# Entries shown:
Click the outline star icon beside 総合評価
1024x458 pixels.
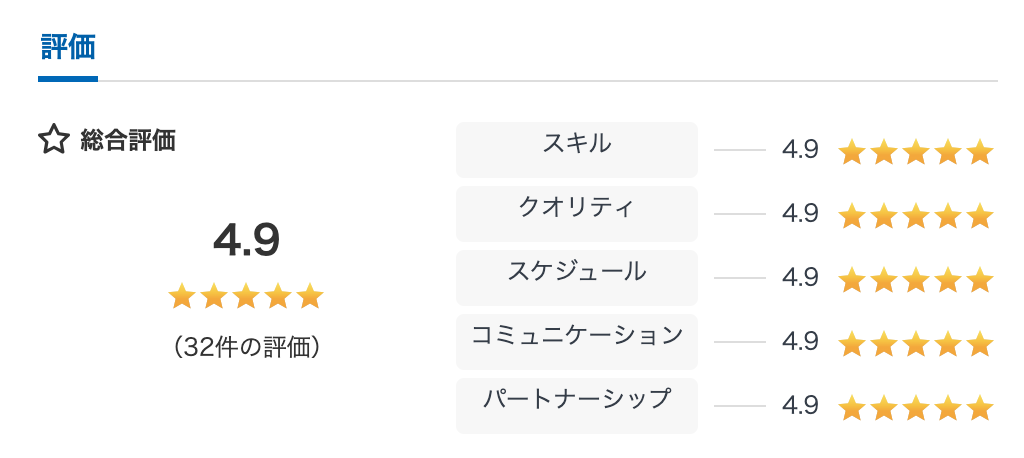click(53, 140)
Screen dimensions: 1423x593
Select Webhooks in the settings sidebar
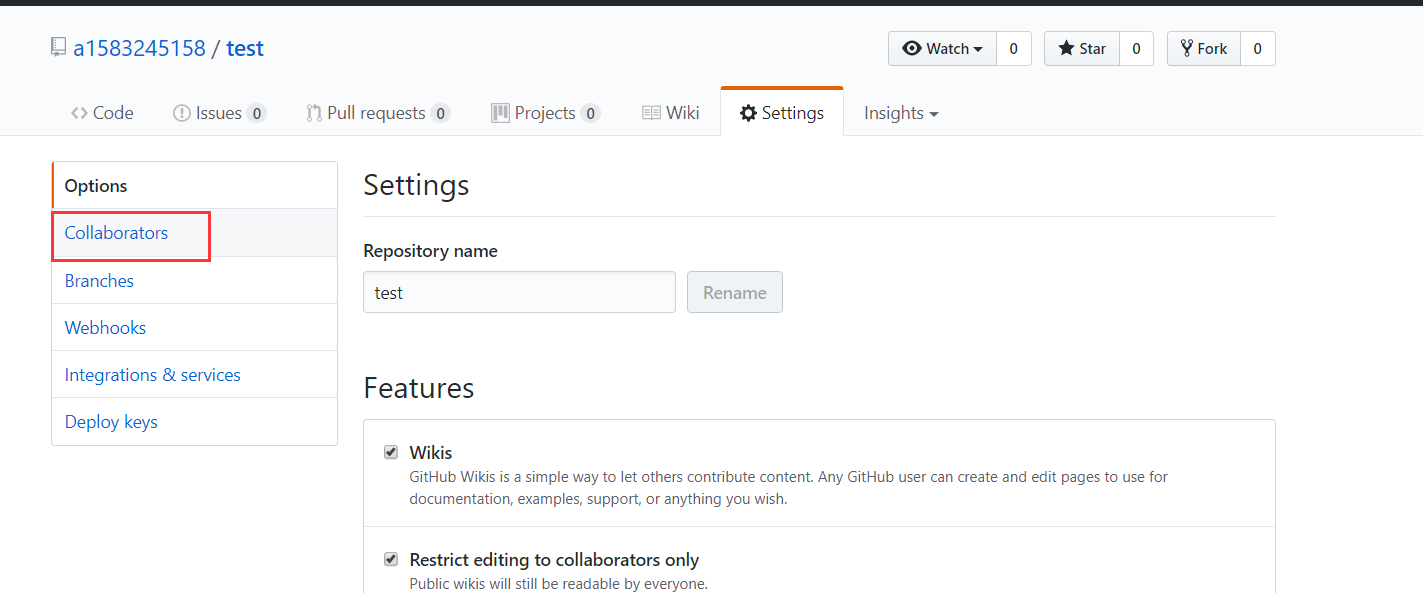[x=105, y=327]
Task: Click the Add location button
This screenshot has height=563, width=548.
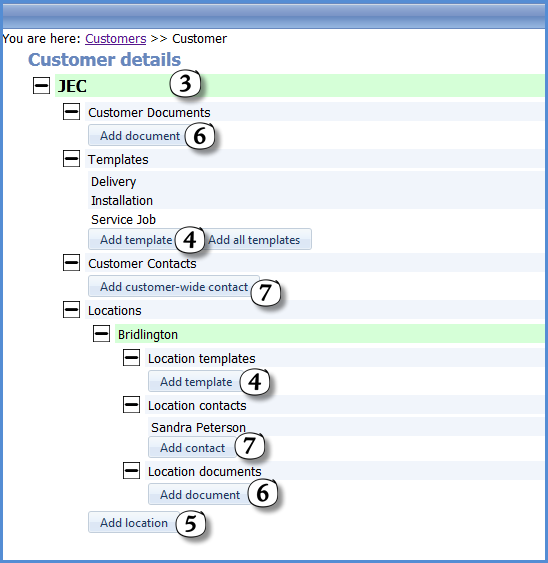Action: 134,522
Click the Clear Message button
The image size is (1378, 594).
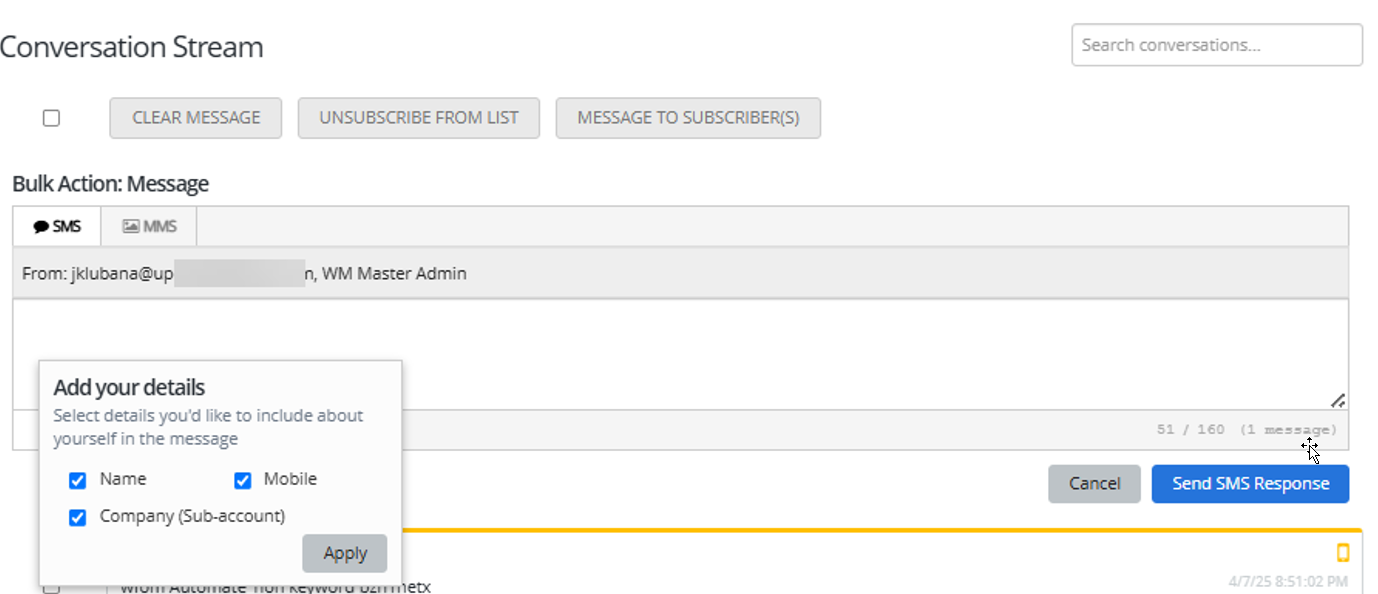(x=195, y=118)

# Exercise aim:
Begin the copy at the line containing "This screenshot has height=563, width=548." and end it at the final line of the material above, reproducing each line exactly and omitting pictures.

# Exercise result:
This screenshot has height=563, width=548.
Action: 134,522
Click the Clear Message button
The image size is (1378, 594).
(x=195, y=118)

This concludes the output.